I’ve had my share of crappy relationships, horrible bosses, and tedious jobs. I had a husband and child to raise, groceries to buy, a house to clean. I was lucky because I also had wonderful friends who were there for me when the going was tough.

Don’t be misled by anecdotes. Between the anecdotes is where life really happens.

DON’T STOP LAUGHING

Everything and everybody changes, but recently a couple of people I’ve known for a long time have changed suddenly and dramatically. Overnight, they became dry and humorless.

It appears they had a humorectomy. While they slept, their sense of humor was removed. I don’t know exactly how it happened, but it’s deeply disturbing. Have they been replaced by pods, like the  “Invasion of the Body Snatchers”?

I could not survive if I did not see how ridiculous my life is.
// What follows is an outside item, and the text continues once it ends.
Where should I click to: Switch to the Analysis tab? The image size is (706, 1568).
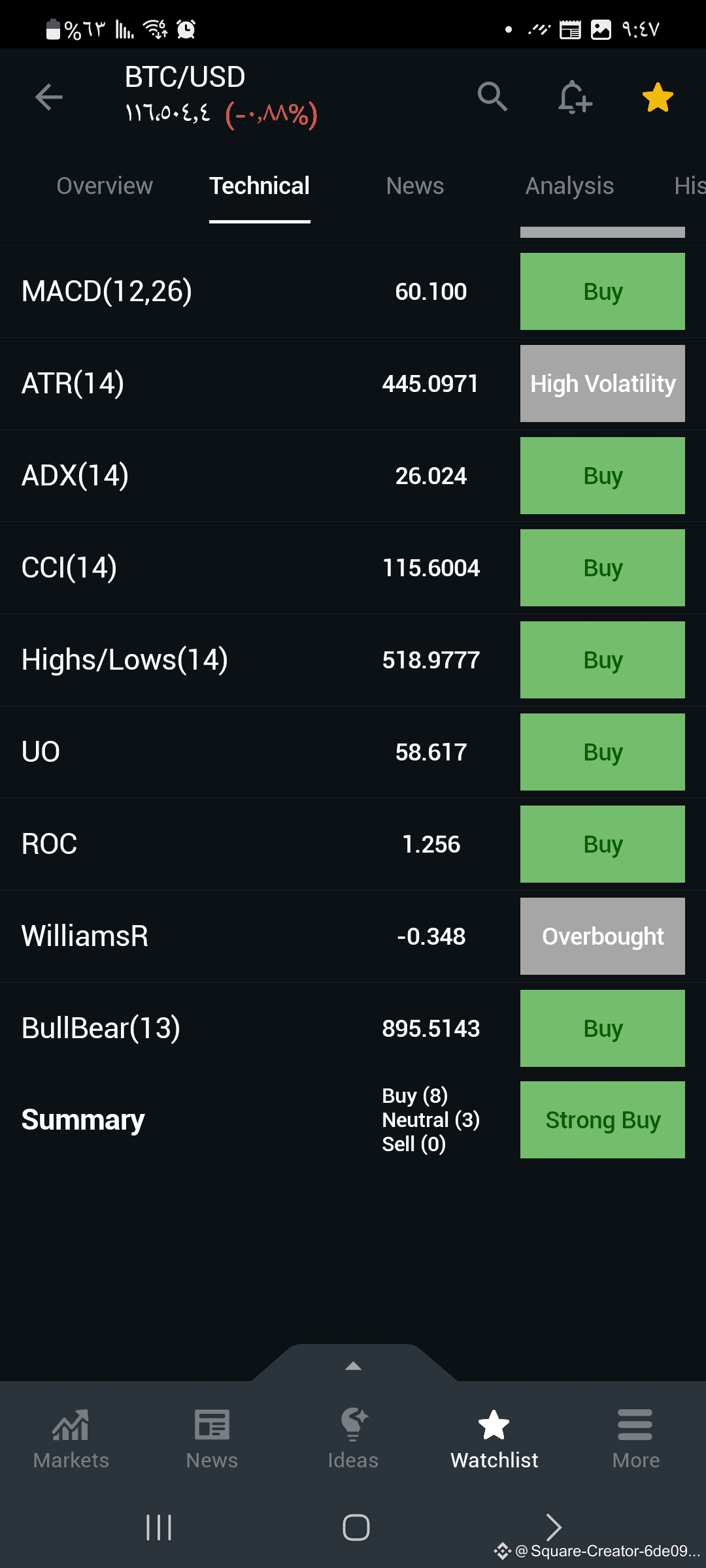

If the absurdity of it didn’t make me laugh, I would do nothing buy cry and bewail my state. Laughter heals me. It’s better than sex. Better than yoga, meditation, medication, or street drugs. It’s free, unrestricted by laws, available to anyone who is not yet dead and is acceptable behavior under almost all religious systems.

Many friends are going through rough times. Their problems vary, but the results are the same. Stress, anguish, fear, worry, insomnia. You worry, try to keep it together until you’re ready to explode.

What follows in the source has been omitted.